There are over 7,000 frog species around the world – found in a wide variety of habitats, from rainforests to mountainous areas, to dry regions. Different frog species tend to mate and breed at different times of the year, depending on the species, and the environment they live in.

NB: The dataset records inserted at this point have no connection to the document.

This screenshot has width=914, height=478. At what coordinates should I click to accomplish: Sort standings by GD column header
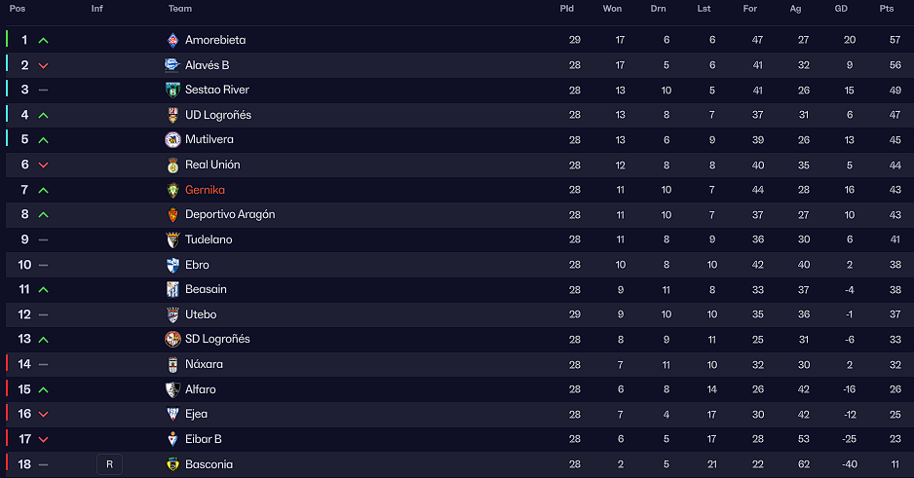tap(841, 9)
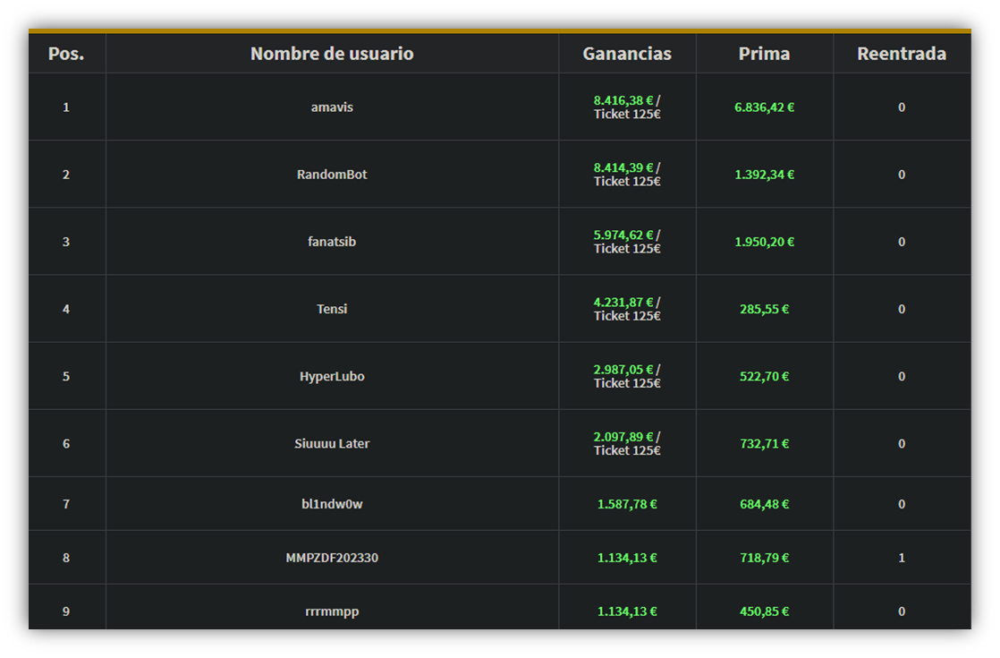Select the rrrmmpp username
Image resolution: width=1000 pixels, height=658 pixels.
pyautogui.click(x=332, y=611)
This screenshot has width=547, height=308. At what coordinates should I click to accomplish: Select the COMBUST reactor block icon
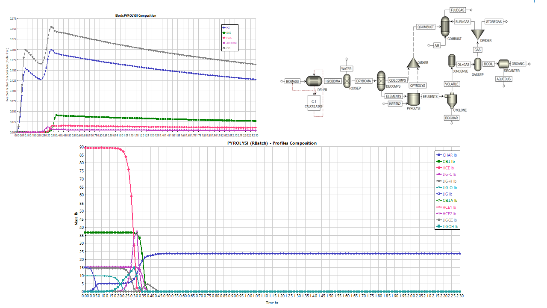pyautogui.click(x=445, y=27)
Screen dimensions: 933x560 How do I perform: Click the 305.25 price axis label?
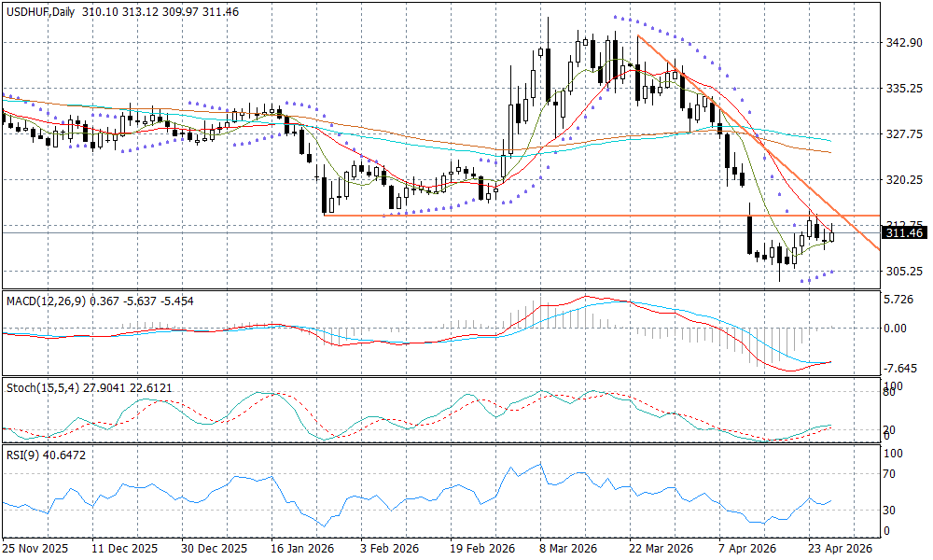coord(903,271)
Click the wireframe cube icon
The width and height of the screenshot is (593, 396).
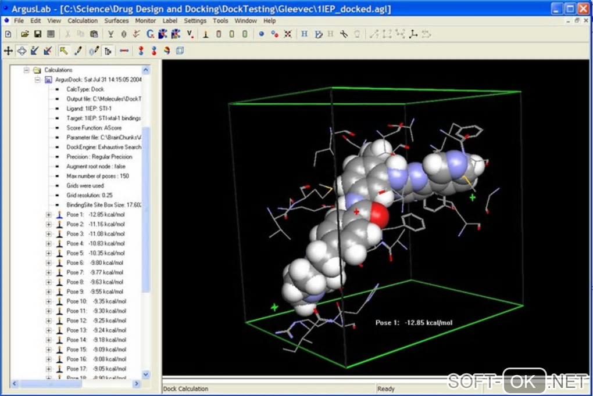coord(180,51)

In general, frogs mate in the warm spring or summer months, following heavy rain. However, some frog species in some regions can mate at any time of the year, depending on the weather. Reproduction for frogs is largely stimulated by rainfall, higher temperatures, and the availability of food.
Most frog species require shallow bodies of freshwater in order to successfully breed, so they typically mate during times of the year when it is warm and rainy. In most parts of the world, this is during the spring or summer months.
When 72 Frog Species Mate
When frogs will mate largely depends on the environmental conditions.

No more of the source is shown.